**Directions**. Within the material below, tally every line that holds the word "computer", then give the tally and nothing more.

::: Data :::

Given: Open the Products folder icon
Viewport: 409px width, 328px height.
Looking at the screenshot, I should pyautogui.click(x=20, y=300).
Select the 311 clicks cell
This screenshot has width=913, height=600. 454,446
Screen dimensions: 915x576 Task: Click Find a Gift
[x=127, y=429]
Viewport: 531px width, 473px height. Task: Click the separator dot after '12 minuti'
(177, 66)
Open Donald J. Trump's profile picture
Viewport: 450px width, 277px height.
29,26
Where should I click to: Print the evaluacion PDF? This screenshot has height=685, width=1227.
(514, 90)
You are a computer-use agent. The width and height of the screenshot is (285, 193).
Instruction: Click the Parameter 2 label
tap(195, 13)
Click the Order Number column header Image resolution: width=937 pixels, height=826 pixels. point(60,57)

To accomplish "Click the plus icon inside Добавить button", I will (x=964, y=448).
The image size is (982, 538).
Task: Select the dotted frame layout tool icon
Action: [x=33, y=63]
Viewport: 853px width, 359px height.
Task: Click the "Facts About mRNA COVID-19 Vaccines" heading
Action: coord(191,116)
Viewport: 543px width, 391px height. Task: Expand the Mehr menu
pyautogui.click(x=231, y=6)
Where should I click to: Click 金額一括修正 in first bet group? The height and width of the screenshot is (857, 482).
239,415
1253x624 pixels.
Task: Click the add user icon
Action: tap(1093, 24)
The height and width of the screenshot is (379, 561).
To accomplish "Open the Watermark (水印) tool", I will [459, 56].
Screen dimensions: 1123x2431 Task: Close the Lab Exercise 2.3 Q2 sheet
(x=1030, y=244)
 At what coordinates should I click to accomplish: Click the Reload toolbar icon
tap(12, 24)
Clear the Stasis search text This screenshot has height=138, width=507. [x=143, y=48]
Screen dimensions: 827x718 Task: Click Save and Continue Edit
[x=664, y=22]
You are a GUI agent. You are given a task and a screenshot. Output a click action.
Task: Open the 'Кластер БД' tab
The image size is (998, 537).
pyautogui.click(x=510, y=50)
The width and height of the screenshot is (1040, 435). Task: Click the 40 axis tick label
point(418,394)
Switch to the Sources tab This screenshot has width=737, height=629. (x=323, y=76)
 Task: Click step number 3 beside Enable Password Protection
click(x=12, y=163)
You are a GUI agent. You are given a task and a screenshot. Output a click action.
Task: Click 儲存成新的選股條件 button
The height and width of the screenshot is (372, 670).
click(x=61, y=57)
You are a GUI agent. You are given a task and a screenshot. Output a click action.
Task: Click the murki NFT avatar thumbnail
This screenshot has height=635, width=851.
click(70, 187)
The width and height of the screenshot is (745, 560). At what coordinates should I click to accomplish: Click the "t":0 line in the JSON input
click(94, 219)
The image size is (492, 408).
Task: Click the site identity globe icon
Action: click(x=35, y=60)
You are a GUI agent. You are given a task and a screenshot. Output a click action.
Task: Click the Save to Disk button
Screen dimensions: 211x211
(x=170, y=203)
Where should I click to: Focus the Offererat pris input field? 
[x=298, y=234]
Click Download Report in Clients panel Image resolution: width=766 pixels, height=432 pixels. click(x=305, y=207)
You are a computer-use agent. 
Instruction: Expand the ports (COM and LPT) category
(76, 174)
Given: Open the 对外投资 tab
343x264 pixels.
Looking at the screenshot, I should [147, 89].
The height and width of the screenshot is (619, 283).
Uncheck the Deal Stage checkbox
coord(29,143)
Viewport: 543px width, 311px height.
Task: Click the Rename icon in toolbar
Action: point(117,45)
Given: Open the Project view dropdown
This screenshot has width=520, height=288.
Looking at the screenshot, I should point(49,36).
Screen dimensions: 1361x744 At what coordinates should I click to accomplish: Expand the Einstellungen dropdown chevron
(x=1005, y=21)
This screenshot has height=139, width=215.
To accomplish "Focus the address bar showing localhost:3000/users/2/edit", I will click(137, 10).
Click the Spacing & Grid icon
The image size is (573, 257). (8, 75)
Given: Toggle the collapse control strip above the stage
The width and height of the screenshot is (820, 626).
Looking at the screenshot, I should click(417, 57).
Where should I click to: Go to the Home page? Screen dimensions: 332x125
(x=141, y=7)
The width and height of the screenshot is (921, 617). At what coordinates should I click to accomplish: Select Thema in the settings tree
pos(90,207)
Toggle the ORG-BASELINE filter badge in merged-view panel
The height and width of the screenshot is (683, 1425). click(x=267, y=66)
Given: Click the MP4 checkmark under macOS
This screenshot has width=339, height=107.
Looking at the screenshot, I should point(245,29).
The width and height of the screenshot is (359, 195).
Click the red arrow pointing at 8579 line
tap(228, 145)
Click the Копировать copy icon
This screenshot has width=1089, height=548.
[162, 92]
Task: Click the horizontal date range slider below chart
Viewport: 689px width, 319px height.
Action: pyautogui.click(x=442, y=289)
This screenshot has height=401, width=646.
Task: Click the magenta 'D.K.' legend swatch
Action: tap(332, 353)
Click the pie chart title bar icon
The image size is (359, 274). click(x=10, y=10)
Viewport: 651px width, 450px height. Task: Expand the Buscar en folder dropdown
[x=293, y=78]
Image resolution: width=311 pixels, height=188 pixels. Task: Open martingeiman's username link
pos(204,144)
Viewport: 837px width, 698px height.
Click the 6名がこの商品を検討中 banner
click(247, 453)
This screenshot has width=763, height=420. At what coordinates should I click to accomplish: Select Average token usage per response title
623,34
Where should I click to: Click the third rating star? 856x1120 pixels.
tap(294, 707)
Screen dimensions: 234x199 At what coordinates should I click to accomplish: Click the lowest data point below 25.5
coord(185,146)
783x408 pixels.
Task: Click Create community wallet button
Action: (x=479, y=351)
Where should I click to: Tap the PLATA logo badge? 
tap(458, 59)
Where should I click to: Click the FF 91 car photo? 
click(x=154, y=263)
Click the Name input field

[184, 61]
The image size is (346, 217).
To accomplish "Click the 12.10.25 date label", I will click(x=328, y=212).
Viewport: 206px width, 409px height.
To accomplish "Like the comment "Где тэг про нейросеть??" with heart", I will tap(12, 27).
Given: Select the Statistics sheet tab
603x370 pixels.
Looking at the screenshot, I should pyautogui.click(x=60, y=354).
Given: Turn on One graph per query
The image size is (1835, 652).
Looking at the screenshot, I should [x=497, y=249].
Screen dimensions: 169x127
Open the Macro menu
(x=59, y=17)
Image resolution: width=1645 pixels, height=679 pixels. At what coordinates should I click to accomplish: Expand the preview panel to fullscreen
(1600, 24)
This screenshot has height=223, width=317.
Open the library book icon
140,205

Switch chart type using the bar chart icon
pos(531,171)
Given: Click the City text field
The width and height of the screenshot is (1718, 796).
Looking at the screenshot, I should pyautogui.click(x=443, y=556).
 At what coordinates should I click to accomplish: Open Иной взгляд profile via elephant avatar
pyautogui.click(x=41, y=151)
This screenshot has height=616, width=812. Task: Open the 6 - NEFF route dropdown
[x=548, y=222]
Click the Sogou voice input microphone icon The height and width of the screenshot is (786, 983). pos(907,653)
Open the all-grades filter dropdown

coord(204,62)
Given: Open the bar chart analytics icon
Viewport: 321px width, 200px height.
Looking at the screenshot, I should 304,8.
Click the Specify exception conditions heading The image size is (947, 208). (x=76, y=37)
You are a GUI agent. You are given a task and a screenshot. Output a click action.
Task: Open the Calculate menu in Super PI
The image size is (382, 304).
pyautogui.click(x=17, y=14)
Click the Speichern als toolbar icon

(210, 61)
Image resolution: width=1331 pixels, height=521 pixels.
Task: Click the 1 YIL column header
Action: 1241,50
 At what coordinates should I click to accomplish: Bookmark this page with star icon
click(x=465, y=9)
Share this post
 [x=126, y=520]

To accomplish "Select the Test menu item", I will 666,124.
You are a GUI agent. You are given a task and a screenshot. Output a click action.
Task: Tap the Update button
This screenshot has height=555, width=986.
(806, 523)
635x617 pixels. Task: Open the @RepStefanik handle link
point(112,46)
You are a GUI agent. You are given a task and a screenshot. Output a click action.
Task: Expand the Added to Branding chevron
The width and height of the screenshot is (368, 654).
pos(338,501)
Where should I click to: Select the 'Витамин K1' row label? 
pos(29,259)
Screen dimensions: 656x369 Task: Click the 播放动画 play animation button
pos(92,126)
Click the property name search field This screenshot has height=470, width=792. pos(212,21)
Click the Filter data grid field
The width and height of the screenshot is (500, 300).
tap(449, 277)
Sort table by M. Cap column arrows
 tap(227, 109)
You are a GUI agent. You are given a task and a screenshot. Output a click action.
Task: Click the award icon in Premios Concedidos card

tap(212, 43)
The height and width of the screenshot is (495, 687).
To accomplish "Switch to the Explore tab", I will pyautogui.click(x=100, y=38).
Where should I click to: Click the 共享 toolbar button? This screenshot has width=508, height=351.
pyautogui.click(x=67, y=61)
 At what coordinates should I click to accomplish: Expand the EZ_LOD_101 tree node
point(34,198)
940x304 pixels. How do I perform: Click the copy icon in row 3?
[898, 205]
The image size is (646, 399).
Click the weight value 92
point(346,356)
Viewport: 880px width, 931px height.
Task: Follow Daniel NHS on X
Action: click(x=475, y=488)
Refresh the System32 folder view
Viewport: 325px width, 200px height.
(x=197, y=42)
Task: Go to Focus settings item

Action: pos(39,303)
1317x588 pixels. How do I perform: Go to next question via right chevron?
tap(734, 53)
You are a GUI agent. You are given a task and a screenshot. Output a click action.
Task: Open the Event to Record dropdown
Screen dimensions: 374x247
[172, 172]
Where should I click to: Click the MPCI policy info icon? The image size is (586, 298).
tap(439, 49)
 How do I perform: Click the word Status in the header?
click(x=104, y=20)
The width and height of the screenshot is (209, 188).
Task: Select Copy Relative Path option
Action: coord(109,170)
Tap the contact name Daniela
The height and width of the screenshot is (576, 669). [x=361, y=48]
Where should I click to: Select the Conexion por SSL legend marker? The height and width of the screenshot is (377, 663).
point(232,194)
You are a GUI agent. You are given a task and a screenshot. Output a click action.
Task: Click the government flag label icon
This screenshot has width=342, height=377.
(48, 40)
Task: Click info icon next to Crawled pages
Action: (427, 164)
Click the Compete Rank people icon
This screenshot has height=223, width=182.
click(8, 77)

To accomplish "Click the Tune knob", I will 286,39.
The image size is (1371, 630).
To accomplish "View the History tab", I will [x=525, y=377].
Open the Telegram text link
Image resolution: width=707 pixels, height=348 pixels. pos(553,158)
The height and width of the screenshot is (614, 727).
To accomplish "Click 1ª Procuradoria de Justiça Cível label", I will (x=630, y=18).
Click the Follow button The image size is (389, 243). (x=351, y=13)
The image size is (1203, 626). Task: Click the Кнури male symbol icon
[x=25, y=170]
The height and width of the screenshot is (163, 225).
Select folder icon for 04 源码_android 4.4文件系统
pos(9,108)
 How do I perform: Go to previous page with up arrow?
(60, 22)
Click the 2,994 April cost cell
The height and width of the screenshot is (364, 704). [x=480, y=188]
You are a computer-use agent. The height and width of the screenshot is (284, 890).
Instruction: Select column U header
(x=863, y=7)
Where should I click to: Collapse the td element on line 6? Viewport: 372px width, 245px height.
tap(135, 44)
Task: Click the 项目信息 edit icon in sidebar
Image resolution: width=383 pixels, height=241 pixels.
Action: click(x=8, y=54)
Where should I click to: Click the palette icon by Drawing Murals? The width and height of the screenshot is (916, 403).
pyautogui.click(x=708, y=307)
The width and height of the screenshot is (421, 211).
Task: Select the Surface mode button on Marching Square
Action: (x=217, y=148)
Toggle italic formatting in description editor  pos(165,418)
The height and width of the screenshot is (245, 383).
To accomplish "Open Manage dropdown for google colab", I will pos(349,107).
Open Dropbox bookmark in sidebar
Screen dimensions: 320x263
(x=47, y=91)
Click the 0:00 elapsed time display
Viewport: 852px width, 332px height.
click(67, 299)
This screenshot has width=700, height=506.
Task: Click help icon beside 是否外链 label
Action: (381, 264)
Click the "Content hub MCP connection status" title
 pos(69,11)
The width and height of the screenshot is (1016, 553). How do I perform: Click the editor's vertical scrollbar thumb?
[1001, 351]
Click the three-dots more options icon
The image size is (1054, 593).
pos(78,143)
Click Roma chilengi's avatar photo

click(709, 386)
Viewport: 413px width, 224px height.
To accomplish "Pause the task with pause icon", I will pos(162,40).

:::

**Answer area**. 3